One of the most poignant stories that unfolded that night that Notre Dame burned, was a young woman who stood sobbing inconsolably. And when somebody asked her why she was so upset about this building burning, she said it was the one place on earth where its beauty, its scale, its majesty reminded her physically, not just of how small and limited she was, but the greatness of the God who inspired it all. To come into Notre Dame, she said, was to remember that life is not all about her, that it is not limited to her powers or the powers of any prince or principality. But rather life is about the life-giving power of God. Friends, that is exactly what singing praise is and does. And so if you can’t resonate with anything else, when you sing praise music, imagine that you are building Notre Dame with your voices, that in your singing you might reach out beyond us all, and together to touch the source and the destiny of us all.

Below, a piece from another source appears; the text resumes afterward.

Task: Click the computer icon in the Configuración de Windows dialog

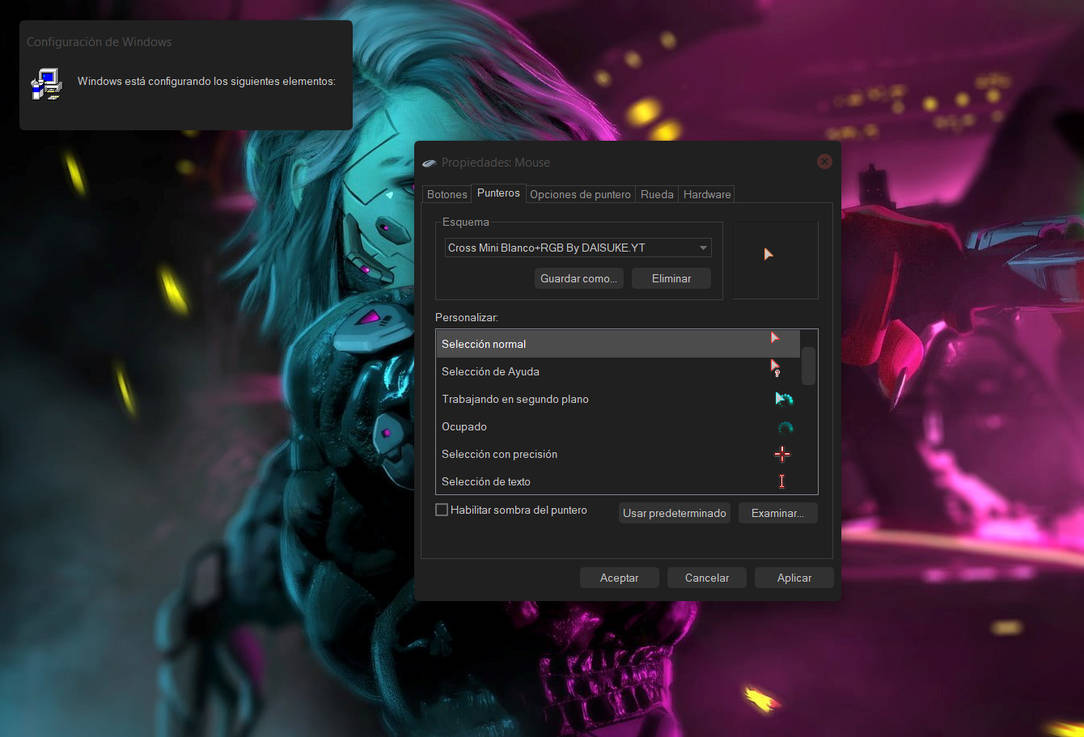Action: [45, 84]
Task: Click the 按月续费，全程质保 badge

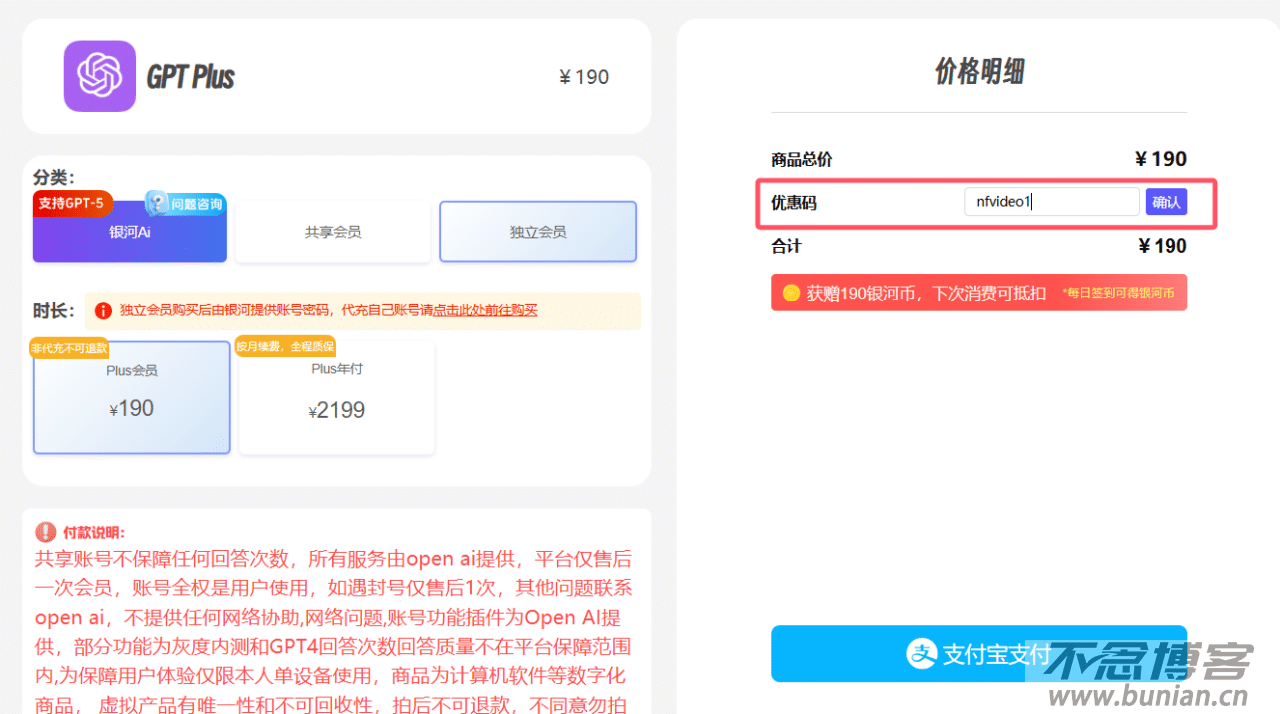Action: point(285,346)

To sing praise is to open ourselves to the crazy mind-bending life-giving way of God, the one who despite all logic sent love wrapped in flesh lying in a manger to save the world. The one who shared our lot and offered us a way to live. The one who suffered and died at the hands of an earthly power. And then the one who showed us what true power is. And what the full potential of life might be.

We are about to sing a great Easter hymn, a great hymn of praise for the cross and the power of love that goes beyond it all (Lift High the Cross). May you truly in the singing of this hymn give it all up and let it go, and feel what a gift that can be. Friends, let us praise God!